# 240Urs 2017 Hitch Opinions Please: Equal-I-Zer Or Fastway Ez2?



## Parrothead (Jul 17, 2015)

Hello everyone, my first post here. I've been following the discussions on here for about a year and now, have a question about hitches. The info I've gathered here has been invaluable and I very much appreciate it! So, I've narrowed my hitch preferences down to 2.

We just pulled the trigger on a 2017 240URS and I would like to get opinions on using the Fastway Ez2 hitch with my tow vehicle and this trailer.

The trailer lists a dry weight (shipping weight) of 4,950 lbs and carrying capacity of 2,510 lbs.

The tow vehicle is a 2004 Tundra Limited Crew Cab, tow pkg, 6 ft bed with a Snugtop cap. Tow rating is 6,600 lbs (GVWR, I think, still memorizing the terminology), hitch rating is 660lbs. Brake controller is a proportional Draw-Tite Intelli-stop Ultra that appears identical to a Prodigy.

BTW, I do understand I will not be able to fully load out this trailer with this tow vehicle due to the GVWR limit. An new, more suitable tow vehicle is in the future. For now, consider us 'in training'!

I think from my studying that the Fastway will be fine, but do see that the Equal-i-zero may be preferred by many.
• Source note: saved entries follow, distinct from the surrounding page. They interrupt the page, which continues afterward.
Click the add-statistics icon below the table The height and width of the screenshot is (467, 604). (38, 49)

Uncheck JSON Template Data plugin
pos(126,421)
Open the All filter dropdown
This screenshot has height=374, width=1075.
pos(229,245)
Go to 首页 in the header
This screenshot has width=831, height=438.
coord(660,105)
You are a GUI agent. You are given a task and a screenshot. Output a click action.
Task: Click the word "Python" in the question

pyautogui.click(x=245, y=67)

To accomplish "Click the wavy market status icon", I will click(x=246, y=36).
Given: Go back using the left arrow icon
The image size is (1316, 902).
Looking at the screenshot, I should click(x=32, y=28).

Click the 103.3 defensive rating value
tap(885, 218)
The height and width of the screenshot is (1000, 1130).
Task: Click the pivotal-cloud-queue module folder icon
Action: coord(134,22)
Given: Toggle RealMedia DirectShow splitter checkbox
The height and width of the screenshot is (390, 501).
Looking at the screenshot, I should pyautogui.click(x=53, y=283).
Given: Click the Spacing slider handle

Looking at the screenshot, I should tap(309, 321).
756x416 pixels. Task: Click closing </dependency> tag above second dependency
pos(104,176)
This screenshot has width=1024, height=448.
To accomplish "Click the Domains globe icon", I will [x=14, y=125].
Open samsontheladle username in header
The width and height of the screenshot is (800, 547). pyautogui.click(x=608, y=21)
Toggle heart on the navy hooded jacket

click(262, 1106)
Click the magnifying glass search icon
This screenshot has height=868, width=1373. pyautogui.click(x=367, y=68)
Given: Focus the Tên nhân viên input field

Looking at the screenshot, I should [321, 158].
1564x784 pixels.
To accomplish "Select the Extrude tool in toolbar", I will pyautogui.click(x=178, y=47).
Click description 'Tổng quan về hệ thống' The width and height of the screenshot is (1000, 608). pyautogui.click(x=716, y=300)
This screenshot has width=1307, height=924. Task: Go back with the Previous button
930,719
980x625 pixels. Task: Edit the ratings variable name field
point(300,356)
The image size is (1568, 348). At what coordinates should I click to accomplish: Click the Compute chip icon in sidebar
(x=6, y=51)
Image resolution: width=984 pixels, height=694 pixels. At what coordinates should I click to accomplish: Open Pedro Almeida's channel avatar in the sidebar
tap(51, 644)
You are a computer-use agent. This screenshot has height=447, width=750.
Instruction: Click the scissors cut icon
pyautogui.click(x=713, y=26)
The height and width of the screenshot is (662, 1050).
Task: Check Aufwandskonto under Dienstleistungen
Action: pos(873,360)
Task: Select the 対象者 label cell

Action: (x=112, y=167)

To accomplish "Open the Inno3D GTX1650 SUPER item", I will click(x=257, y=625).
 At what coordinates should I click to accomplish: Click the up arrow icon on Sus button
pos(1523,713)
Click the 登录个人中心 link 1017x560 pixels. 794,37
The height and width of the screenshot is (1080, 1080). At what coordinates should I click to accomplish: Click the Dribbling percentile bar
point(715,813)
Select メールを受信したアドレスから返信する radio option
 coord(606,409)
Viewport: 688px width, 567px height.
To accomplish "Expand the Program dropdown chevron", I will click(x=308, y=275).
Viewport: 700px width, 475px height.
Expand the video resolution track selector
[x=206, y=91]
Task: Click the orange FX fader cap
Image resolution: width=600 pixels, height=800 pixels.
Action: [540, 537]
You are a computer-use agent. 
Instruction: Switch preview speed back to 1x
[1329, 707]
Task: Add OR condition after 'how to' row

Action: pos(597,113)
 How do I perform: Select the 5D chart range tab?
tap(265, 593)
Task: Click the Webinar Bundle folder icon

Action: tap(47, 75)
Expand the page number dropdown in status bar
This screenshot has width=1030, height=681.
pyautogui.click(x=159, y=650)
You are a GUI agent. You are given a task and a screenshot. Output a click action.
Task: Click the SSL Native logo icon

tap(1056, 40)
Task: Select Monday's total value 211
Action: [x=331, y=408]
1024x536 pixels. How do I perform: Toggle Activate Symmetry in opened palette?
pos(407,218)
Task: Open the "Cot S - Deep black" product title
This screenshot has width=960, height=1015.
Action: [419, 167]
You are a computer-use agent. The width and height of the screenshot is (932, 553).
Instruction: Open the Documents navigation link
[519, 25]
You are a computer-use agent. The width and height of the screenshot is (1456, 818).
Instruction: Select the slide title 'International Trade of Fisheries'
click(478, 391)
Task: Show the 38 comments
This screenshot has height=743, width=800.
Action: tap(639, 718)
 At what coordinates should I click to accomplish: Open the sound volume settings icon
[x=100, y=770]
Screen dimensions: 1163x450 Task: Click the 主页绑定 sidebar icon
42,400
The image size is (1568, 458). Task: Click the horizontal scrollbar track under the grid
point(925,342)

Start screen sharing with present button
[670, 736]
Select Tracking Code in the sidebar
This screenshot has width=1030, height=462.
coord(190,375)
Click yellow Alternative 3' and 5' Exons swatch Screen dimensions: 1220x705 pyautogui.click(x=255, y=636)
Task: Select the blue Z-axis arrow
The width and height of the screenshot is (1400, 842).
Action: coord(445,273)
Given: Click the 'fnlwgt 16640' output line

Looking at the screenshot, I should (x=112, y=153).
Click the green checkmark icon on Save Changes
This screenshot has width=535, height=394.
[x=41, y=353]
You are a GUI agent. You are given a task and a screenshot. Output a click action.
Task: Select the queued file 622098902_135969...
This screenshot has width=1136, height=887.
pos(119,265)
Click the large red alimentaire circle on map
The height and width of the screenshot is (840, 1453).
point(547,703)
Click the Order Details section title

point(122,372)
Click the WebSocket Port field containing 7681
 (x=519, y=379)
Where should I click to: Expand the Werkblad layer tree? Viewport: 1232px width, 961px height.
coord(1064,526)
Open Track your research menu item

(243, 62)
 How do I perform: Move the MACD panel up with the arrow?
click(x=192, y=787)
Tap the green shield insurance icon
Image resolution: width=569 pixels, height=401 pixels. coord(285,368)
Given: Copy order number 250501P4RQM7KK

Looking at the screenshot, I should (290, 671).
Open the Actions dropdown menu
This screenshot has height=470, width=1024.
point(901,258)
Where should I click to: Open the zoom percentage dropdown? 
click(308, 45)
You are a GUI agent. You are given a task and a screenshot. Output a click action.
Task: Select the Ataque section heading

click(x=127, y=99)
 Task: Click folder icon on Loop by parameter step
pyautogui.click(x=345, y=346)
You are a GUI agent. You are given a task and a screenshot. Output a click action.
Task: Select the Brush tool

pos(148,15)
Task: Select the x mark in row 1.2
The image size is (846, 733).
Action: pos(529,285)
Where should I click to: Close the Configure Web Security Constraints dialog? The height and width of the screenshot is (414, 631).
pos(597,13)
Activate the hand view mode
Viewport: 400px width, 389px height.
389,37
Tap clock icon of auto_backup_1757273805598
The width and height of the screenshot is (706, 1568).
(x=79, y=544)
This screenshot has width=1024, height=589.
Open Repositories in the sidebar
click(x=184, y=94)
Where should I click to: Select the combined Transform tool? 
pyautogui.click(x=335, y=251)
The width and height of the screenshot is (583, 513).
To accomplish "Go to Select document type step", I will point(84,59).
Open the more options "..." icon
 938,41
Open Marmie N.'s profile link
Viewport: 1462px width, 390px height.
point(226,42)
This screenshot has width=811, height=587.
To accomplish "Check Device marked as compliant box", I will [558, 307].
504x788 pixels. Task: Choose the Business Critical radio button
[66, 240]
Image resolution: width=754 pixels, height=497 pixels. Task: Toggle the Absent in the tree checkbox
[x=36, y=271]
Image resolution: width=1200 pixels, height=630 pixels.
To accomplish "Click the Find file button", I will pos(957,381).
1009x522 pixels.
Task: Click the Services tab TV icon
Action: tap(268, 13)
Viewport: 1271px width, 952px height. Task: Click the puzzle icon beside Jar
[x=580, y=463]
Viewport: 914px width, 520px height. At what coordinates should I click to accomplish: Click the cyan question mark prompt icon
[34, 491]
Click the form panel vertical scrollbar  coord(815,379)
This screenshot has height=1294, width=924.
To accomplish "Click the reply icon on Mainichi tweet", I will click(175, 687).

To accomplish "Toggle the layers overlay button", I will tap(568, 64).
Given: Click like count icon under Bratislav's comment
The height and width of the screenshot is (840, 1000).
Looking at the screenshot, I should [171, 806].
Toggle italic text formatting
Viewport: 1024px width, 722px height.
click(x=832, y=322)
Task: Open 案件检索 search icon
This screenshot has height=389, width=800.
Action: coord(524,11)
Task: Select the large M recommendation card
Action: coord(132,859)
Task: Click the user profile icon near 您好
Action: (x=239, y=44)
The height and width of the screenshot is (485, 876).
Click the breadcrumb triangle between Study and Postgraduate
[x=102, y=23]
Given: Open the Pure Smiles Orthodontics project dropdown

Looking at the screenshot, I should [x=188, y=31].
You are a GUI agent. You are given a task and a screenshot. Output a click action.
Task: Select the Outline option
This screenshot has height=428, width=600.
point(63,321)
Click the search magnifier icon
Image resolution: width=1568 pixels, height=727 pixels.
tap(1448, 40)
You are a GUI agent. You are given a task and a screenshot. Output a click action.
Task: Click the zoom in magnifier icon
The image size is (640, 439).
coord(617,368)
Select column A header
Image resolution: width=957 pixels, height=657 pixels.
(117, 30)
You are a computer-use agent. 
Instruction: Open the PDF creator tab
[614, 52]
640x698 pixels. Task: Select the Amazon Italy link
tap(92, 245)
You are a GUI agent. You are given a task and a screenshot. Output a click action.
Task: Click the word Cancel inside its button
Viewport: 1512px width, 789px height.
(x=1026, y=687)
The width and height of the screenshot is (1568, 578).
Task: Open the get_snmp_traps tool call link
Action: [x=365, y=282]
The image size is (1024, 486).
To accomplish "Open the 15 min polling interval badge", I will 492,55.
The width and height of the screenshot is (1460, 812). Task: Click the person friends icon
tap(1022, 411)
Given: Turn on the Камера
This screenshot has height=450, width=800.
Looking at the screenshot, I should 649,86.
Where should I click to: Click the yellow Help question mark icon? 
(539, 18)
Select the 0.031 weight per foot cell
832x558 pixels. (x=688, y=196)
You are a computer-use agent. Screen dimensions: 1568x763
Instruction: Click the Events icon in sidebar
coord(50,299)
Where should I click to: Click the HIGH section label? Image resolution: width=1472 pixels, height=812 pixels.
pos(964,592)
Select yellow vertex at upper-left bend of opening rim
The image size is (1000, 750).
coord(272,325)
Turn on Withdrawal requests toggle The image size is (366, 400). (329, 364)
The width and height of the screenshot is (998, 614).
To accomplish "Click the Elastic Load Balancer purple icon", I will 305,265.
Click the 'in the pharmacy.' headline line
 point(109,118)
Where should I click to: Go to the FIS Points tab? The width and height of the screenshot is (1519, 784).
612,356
If it matters, this is not my first time towing, but it IS the first time towing something NICE! I've towed small utility trailers and dual-axle construction dump trailers up to 6,000 lbs with the Tundra. I've towed dump trailers up to 9,000 lbs with an F350 crew cab dually. And 25 ft boats loaded out to around 12,000 lbs on tri-axle trailers with an F350 crew cab single wheel. All had electric breaks and the boat trailers had surge brakes (which were a maintenance hassle!) But this is my first 'first-hand' experience with a weight distribution/anti-sway hitch. Fire away!


----------



## Stumpy75 (Feb 26, 2014)

I've had both. The Equilizer on my previous vehicle/trailer combo seemed more stable. With you being close to the weight limit, 4 points of antisway will be better than 2 that the Fastway has. Don't skimp on the hitch, especially with your family on board the tow vehicle. Yes, the Equilizer costs more, but not that much more.


----------



## Parrothead (Jul 17, 2015)

Thank you Chris, my thought as well. I'm trying to justify to myself the less costly option so more $ is available for other things, but I have to agree, safety is paramount. The Equalizer just seems to give more assurance.


----------



## Leedek (Nov 28, 2010)

My answer from July 2014 still holds true!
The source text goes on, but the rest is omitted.